» **ASSIGNED TASK**: Whenever a line contains "computer", include it in the count; reply with the number of such lines in the data and nothing else.

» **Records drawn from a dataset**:
----------------------------------------

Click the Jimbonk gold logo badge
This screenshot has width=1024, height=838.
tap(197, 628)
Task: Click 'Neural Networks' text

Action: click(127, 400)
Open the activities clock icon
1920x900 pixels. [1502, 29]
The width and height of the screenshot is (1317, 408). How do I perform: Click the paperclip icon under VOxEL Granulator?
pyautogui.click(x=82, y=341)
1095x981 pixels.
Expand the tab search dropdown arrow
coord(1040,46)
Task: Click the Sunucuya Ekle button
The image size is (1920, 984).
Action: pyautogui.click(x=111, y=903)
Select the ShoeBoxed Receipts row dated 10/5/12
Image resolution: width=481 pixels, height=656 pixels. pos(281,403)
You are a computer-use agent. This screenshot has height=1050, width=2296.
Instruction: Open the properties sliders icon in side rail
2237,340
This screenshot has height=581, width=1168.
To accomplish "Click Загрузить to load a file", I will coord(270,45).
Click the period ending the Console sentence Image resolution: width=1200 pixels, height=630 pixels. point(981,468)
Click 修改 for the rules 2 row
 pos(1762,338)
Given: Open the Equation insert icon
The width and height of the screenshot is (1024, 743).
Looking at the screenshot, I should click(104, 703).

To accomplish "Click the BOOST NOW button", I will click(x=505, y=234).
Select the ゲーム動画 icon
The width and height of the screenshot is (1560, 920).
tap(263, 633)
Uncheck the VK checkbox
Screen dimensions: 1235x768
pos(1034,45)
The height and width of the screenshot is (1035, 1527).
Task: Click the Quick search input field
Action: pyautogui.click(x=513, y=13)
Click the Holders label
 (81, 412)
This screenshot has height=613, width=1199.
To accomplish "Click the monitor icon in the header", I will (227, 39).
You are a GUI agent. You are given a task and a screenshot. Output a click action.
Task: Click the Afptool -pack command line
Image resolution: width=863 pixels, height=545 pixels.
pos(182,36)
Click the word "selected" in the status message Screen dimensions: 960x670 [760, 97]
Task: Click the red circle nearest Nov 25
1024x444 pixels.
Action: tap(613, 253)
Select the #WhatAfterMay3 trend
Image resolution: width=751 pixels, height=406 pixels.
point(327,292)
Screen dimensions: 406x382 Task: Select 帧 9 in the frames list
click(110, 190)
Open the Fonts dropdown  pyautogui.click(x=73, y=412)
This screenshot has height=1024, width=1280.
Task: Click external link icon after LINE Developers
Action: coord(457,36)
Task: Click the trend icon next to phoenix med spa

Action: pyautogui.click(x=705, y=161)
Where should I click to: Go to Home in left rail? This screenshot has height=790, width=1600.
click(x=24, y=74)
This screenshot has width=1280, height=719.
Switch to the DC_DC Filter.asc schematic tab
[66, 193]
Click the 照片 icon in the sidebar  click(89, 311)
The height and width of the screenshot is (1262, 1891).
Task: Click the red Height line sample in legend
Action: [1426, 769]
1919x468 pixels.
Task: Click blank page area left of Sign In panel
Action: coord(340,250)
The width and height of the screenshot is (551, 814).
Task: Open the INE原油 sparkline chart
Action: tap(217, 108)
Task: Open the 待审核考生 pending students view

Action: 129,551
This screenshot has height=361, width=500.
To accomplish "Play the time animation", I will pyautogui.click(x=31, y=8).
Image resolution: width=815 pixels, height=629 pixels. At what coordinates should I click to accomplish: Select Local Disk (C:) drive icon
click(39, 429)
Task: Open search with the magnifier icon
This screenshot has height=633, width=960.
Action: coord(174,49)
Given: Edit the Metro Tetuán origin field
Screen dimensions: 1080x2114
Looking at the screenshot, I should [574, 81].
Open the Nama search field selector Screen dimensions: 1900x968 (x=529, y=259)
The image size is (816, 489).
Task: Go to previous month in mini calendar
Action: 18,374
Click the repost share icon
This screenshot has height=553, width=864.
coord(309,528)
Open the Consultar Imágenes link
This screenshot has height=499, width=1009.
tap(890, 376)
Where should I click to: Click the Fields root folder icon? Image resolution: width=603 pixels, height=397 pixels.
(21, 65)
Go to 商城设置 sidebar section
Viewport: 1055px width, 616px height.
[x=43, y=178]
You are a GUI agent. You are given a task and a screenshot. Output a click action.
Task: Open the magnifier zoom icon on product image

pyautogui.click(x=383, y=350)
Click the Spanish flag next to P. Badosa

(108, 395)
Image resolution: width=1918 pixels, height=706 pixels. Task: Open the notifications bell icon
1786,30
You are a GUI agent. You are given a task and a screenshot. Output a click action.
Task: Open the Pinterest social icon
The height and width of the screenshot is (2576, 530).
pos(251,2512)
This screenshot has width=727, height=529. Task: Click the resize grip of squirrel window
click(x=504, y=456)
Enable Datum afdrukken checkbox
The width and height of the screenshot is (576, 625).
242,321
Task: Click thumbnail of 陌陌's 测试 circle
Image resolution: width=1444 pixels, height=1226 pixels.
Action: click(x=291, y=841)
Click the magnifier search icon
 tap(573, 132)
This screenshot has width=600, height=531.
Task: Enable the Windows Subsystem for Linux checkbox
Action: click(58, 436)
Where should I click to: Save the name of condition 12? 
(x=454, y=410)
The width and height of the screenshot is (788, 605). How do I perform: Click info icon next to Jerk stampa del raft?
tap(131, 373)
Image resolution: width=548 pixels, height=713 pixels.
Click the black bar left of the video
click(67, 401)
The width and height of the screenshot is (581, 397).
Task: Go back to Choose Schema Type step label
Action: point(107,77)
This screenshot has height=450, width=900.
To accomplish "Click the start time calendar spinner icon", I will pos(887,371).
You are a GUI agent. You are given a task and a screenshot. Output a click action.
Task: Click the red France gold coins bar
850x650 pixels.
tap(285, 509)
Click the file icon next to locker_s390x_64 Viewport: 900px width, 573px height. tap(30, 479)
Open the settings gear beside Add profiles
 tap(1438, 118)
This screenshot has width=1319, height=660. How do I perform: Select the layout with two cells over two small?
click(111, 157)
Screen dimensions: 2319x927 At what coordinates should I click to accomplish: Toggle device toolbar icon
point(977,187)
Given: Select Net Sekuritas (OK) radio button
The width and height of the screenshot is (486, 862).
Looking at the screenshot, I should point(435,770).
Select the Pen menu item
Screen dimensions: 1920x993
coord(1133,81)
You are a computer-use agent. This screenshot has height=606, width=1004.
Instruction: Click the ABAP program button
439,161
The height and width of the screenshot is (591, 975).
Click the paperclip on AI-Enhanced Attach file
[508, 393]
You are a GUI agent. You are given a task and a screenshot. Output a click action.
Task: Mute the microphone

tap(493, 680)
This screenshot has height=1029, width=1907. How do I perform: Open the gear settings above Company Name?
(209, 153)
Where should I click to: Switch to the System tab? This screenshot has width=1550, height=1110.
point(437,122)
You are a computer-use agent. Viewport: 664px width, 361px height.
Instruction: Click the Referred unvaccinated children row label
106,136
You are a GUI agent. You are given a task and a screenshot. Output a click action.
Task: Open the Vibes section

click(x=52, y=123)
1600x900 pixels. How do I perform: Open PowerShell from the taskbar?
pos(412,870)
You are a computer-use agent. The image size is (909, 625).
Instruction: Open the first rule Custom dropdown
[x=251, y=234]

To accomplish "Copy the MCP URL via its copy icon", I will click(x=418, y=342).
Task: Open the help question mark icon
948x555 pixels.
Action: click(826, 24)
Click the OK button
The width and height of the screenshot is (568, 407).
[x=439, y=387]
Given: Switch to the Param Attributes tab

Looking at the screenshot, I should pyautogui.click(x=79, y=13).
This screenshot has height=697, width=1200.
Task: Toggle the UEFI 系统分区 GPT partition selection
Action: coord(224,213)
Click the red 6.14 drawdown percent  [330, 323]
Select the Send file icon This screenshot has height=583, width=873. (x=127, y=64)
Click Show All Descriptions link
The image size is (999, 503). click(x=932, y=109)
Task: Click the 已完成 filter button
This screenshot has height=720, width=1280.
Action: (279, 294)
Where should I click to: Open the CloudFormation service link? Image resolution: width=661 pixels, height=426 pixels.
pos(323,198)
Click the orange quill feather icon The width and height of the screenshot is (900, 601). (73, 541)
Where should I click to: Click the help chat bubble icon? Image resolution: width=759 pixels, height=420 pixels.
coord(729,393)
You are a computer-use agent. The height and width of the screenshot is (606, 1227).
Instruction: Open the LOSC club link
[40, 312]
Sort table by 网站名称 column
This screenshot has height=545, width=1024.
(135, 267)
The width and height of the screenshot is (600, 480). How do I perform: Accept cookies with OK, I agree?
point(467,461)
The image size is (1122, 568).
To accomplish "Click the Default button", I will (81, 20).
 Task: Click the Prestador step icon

----------------------------------------

» **SOLUTION TO THE PROBLEM**: 5